The book, named “Khalil e sua turma” or loosely translated, “Khalil and Friends” discusses the daily life of a Muslim boy named Khalil who loves to play soccer and hang out with his neighbor friends. But, when they get to argue, he’s hit with Islamophobic hate words.
The story shows the moment when Khalil bounces back from the situation and shows his friends that Islam is a peaceful religion and that he’s like any other kid who wants to play and have fun.
The book’s author is the Brazilian screenwriter and comic artist Rogerio Mascarenhas, known as Romahs, who works for “Monica and Friends.
The illustrations were done by Moroccan illustrator Malika Dahil Aguiar, who lives in Brazil. According to My Salaam, the release announcement on August 2 is different from the official launching date which isn’t set yet, but Malika should attend it.
The comic book will be distributed for free at FAMBRAS’ stand at the Book Biennial. The organization’s initial plan was to put out only one edition, but now it hasn’t ruled out the possibility of other ones.
The FAMBRAS aims to raise awareness against religions bullying and other forms of prejudice during the international book fair which will take place at Anhembi Convention Center in Sao Paolo between August 2 and 12.

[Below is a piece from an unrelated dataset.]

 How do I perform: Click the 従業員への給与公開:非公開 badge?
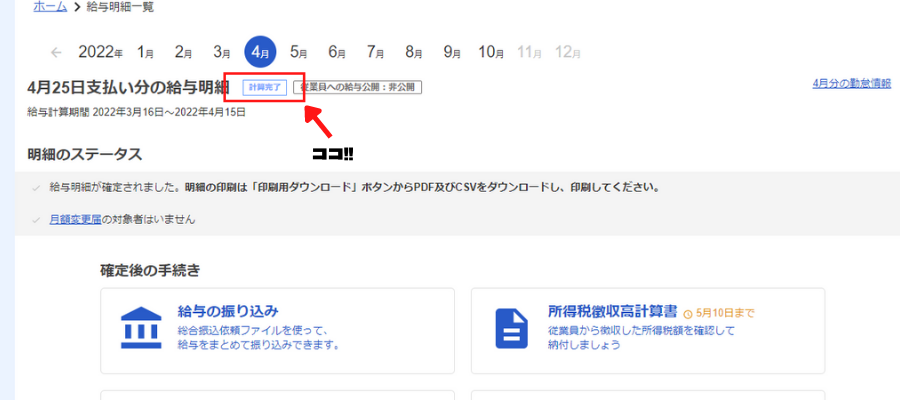[357, 88]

At its stand, FAMBRAS will also distribute other publications for free, which the organization usually does outside this event.
During the Book Biennial, FAMBRAS will also launch “Direct Speech”, a book written by Brazilian Ana Clara Sampaio based on her research on how Muslims feel when arriving in other countries.

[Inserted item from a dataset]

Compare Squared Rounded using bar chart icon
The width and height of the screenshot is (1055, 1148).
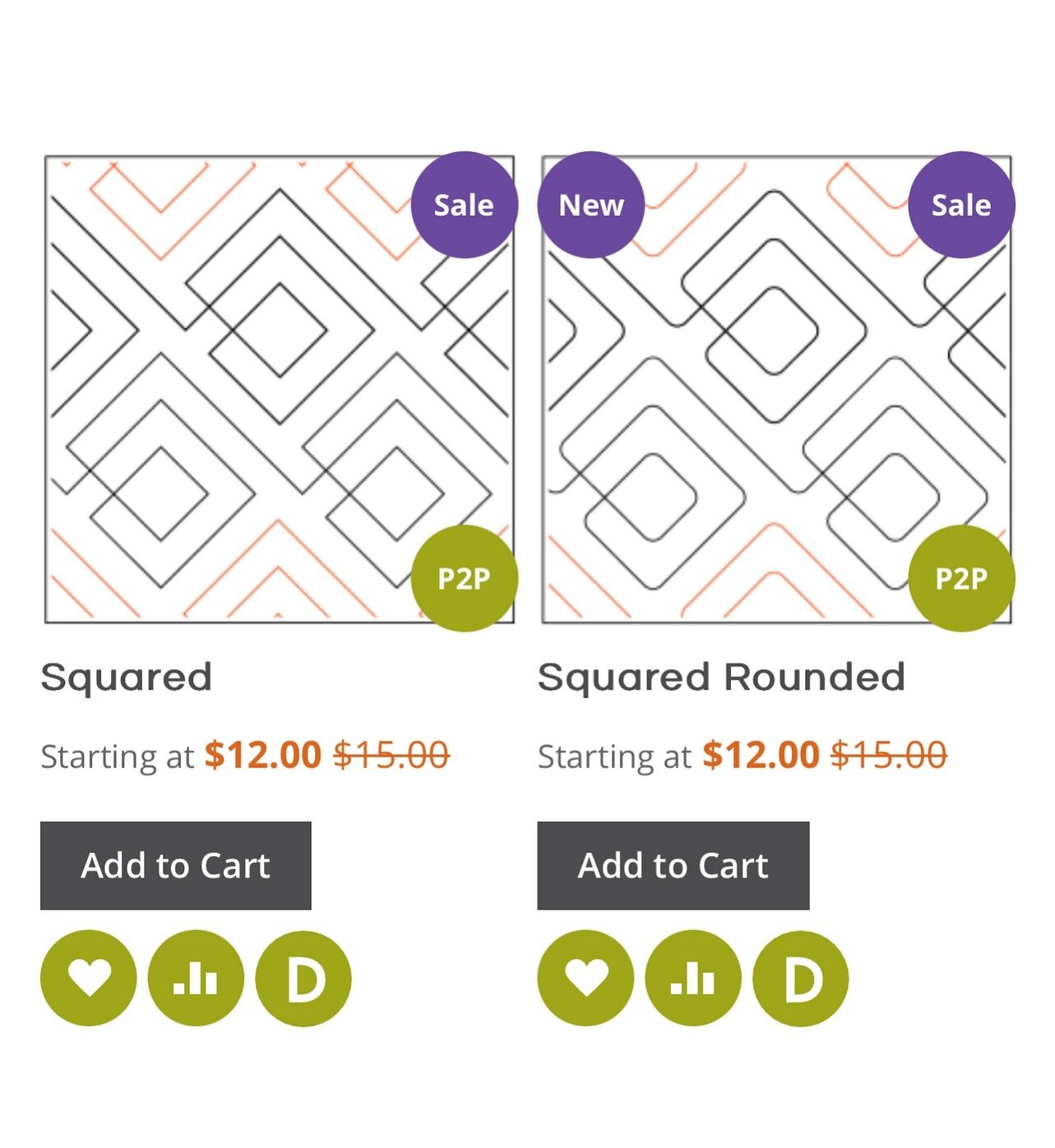pos(693,978)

Moreover, FAMBRAS’ stand will exhibit some of the inventions by Muslims that benefited humanity in the areas of astronomy, aviation, engineering, architecture, mathematics, among others.
In addition, the federation’s vice president, Ali Husseim El Zoghbi, will also participate in the debate “Religion and Modern Times” on the world’s different religions on August 8 at Arena Cultural.
Islam is a minority religion in Brazil, first brought by African slaves and then by Lebanese and Syrian immigrants.
The number of Muslims in Brazil, according to the 2010 census, was 35,207. Muslim associations in Brazil, however, gave higher numbers of adherents: from 400,000 to 1.5 million. These estimates encompass a range of 0.01-0.75% of the Brazilian population.